What are Paramedical Services & What is Covered?
By: Benefits by Design | Tuesday June 9, 2020Updated : Thursday June 23, 2022
Paramedical services (sometimes known simply as “parameds”) are one of the most popular benefits offerings in Canadian employee benefits.
Prospective employees consider an employer’s benefits coverage closely, and health insurance and parameds are usually at the top of the list.
What are Paramedical Services?
Paramedical coverage makes up a piece of traditional health insurance or Extended Health Care (EHC) benefits and provides coverage for several different types of healthcare practitioners. Paramedical services have the potential to reduce stress, improve sleep, reduce pain, and provide personal support.
What Services Are Included?
This coverage offers reimbursement for a variety of practitioners not usually covered under a provincial health plan.
For example, paramedical practitioners can include those from professions such as:
- Massage therapy
- Chiropractic services
- Master of Social Work
- Speech Therapist
- And more!
Your paramedical coverage will vary based on your own employee benefits plan and your Insurer. We encourage you to confirm your own specific coverage.
Why Should an Employer Offer Paramedical Services?
Paramedical services are one of the most popular benefits offerings — but why?
Employees Value Paramedical Coverage
Like it or not, current and prospective employees place a lot of value on paramedical coverage as part of their total compensation package. Parameds are an attractive offering that can help keep employers’ plans competitive and attract and retain top talent.
Paramedicals Are Embedded Into Extended Health Care (EHC)
Extended Health Care (EHC) coverage generally includes paramedical coverage. Any benefits plan that offers EHC (most do) will include this coverage. As a result, paramed coverage is practically expected by employees.
It’s Practically Synonymous with Employee Benefits
Health coverage is a core piece of almost any benefits plan and paramedicals are often a part of that coverage. Consequently, employees expect their employers to cover parameds through their health coverage.

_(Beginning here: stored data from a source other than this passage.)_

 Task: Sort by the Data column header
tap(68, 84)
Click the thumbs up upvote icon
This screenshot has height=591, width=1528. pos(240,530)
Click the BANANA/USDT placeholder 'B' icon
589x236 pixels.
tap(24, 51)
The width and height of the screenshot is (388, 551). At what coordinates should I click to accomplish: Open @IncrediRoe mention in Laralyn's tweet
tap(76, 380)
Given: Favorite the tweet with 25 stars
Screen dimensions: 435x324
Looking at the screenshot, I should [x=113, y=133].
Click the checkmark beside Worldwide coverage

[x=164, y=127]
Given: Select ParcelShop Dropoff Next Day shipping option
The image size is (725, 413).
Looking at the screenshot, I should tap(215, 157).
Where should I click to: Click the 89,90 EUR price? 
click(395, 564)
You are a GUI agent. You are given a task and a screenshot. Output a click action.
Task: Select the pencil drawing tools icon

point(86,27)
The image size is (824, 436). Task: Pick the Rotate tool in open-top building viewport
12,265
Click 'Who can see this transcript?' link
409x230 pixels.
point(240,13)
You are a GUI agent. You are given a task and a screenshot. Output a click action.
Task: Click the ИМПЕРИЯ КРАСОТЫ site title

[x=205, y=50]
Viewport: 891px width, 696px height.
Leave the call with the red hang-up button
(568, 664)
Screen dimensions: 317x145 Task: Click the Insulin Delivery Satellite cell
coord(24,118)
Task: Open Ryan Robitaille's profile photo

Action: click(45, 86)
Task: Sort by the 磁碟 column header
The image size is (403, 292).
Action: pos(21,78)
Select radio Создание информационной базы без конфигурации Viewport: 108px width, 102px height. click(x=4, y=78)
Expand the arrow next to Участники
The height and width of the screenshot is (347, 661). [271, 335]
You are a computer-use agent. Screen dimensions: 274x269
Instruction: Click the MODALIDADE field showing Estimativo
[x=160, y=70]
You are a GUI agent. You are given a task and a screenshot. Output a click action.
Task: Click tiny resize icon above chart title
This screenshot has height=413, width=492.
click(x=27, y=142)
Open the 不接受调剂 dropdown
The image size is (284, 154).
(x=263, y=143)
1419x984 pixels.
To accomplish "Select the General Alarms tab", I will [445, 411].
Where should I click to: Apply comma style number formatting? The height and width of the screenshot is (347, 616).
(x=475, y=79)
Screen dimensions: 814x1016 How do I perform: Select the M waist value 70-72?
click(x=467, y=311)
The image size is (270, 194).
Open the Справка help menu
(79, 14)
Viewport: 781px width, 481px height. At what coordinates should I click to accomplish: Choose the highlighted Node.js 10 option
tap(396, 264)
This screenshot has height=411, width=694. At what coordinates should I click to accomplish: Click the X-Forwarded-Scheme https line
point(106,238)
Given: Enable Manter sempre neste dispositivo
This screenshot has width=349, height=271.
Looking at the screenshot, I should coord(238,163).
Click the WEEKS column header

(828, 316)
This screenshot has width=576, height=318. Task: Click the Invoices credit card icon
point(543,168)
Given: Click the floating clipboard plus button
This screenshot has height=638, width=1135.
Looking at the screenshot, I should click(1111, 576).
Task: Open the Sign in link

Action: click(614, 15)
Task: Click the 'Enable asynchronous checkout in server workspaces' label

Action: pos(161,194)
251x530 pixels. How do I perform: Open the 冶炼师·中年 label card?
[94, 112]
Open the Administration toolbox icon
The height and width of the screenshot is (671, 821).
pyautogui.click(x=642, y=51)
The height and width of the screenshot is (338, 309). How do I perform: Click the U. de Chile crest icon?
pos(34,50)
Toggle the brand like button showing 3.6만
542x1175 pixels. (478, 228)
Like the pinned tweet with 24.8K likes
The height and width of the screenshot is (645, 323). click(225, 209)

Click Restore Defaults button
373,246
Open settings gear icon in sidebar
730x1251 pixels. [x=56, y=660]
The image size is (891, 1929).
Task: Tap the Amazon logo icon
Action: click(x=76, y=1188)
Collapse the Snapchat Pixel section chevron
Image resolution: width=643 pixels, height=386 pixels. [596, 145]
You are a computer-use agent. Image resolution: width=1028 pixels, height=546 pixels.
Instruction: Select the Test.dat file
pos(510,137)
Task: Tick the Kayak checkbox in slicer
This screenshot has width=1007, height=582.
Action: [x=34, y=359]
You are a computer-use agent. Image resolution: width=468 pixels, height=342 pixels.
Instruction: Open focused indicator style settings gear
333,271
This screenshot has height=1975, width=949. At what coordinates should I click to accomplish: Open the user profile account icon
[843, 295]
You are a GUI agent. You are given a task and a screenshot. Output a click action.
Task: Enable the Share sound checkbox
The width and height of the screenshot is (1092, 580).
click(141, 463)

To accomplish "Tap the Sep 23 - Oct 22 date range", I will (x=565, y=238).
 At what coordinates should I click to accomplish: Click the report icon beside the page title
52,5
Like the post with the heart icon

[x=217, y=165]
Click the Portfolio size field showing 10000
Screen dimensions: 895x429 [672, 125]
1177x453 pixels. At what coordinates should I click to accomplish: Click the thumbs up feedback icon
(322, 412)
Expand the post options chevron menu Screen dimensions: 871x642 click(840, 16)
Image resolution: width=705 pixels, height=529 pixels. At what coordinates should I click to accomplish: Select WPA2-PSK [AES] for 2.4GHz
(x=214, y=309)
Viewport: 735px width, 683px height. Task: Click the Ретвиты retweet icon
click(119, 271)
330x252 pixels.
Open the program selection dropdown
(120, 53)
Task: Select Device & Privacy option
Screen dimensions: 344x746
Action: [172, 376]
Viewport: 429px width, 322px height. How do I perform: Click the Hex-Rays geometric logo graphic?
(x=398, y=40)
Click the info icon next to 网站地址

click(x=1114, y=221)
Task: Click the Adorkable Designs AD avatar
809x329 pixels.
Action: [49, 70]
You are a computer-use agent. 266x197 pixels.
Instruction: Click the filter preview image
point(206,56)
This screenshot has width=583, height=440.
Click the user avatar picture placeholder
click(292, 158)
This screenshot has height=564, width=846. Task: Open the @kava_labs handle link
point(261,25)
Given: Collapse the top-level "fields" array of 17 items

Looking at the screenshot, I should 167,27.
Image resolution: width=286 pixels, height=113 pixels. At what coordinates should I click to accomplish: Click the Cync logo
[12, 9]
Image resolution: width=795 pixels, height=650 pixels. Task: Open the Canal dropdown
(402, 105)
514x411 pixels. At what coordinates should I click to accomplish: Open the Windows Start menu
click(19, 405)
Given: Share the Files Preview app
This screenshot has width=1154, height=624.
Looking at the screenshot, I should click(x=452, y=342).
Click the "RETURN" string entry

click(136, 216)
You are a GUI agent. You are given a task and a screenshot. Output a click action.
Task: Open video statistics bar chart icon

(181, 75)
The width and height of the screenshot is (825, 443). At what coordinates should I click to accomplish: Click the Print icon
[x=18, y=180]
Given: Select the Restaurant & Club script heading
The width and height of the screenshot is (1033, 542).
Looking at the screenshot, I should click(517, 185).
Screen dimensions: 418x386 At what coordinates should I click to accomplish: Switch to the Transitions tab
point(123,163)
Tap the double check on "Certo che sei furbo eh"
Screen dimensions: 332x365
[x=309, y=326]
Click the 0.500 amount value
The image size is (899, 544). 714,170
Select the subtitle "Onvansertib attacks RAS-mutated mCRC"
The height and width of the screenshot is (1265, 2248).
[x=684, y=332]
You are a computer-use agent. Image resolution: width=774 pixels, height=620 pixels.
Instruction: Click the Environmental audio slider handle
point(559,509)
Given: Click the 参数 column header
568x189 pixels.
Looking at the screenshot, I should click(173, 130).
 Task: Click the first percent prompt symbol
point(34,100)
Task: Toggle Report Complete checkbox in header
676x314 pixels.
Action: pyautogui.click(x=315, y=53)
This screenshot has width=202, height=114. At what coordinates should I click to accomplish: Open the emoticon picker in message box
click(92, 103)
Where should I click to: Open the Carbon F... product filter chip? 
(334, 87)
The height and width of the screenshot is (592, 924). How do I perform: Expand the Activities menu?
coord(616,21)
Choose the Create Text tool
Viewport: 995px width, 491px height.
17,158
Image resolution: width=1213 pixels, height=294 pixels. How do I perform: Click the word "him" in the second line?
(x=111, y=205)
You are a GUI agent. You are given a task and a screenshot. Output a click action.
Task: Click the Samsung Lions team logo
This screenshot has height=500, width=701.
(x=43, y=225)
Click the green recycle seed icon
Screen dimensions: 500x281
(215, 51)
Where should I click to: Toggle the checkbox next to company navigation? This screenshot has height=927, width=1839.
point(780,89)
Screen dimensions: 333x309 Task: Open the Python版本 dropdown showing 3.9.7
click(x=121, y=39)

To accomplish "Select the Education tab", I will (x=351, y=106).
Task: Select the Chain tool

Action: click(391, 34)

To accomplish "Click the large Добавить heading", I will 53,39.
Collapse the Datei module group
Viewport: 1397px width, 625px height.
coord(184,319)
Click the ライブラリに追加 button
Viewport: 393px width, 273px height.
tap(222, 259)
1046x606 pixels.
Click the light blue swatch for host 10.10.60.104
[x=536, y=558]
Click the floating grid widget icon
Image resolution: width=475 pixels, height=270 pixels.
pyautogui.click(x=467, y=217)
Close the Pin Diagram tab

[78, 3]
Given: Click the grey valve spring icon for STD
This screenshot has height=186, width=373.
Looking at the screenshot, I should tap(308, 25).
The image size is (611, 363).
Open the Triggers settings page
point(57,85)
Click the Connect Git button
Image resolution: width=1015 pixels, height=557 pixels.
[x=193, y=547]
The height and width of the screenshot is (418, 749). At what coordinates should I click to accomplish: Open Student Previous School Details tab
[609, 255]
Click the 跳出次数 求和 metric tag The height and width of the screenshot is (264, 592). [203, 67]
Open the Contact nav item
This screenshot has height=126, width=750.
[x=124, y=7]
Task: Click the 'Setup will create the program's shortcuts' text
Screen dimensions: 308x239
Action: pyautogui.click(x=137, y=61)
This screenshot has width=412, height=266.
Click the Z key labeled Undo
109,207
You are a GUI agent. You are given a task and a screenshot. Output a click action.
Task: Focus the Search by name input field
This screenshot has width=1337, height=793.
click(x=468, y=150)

Is Paramedical Coverage Expensive?
The cost of health insurance will vary based on employee usage and the types of coverage available.
Paramedicals are often one of the most frequently claimed benefits, second only to drugs. When usage of a benefit is higher than projected by the Insurer, costs may increase. Above all, employers should take a close look at their benefits philosophy to ensure that this coverage is worth it for them.
Parameds are a popular benefit amongst employees. Employers looking to keep employees healthy and happy while attracting and retaining top talent should consider paramedical coverage strongly.
Reducing the Cost of Paramedicals
Parameds are a popular benefit, so they’re a viable inclusion in almost any benefit plan. However, that popularity can quickly become costly.
Looking to provide paramedical coverage on a budget? There are several options to potentially reduce the cost of paramedicals.
Decrease Paramedical Maximums or Offer a Combined Maximum
Paramedicals are generally offered with a maximum dollar amount per practitioner. Once employees hit the maximum, they can’t claim anymore until the maximum resets with a new benefit year. Reducing these maximums may lower your overall costs. Alternatively, employers can set up a combined maximum — such as $1,000 — to allow employees choice while still controlling costs.
Benefits Communication and Education
Additionally, there’s sometimes a “use-it-or-lose-it” mentality when it comes to benefits. This is particularly true with paramedical practitioners, where this behaviour can unnecessarily drive up usage (and therefore cost) as a result.
Employers should know that there is a downside to the use-it-or-lose-it mentality. It all comes down to cost. Benefit plans are set up based on projected claims and an insurer won’t be banking on all of your employees maxing out their paramedical coverage. In fact, high paramedical claims could be one of the reasons for an increase in cost when your plan renews.
Instead of adopting a use it or lose it mentality, our suggestion is to encourage employees to use their benefits as needed. Provide employees with proper education on the costs of benefits, and, if required, add some additional cost-containment measures.
Free Download: The Employee Benefits Communication Package
Additional Cost-Containment with a Health Care Spending Account (HSCA)
A Health Care Spending Account (HCSA) allows employers to set a specific dollar amount per employee to spend on eligible health and dental expenses, including paramedical costs. However, employers may be able to remove paramedicals from their EHC benefit and instead offer employees an HCSA. An HCSA allows them to continue to claim their paramedical costs, but also opening the door to other eligible expenses.
Prioritizing Coverage Using Value-Based Care
Employers looking to get the most out of their benefits plan while remaining cost-conscious could prioritize coverage based on the principle of value-based care, which uses scientific evidence to help inform decisions about plan design.
Paramedical Coverage & Value-Based Care: Keeping Employees Healthy with the Right Coverage
In other words, what this essentially boils down to is an exercise in prioritization of coverage, focusing on the types of benefits that bring the most value to employees.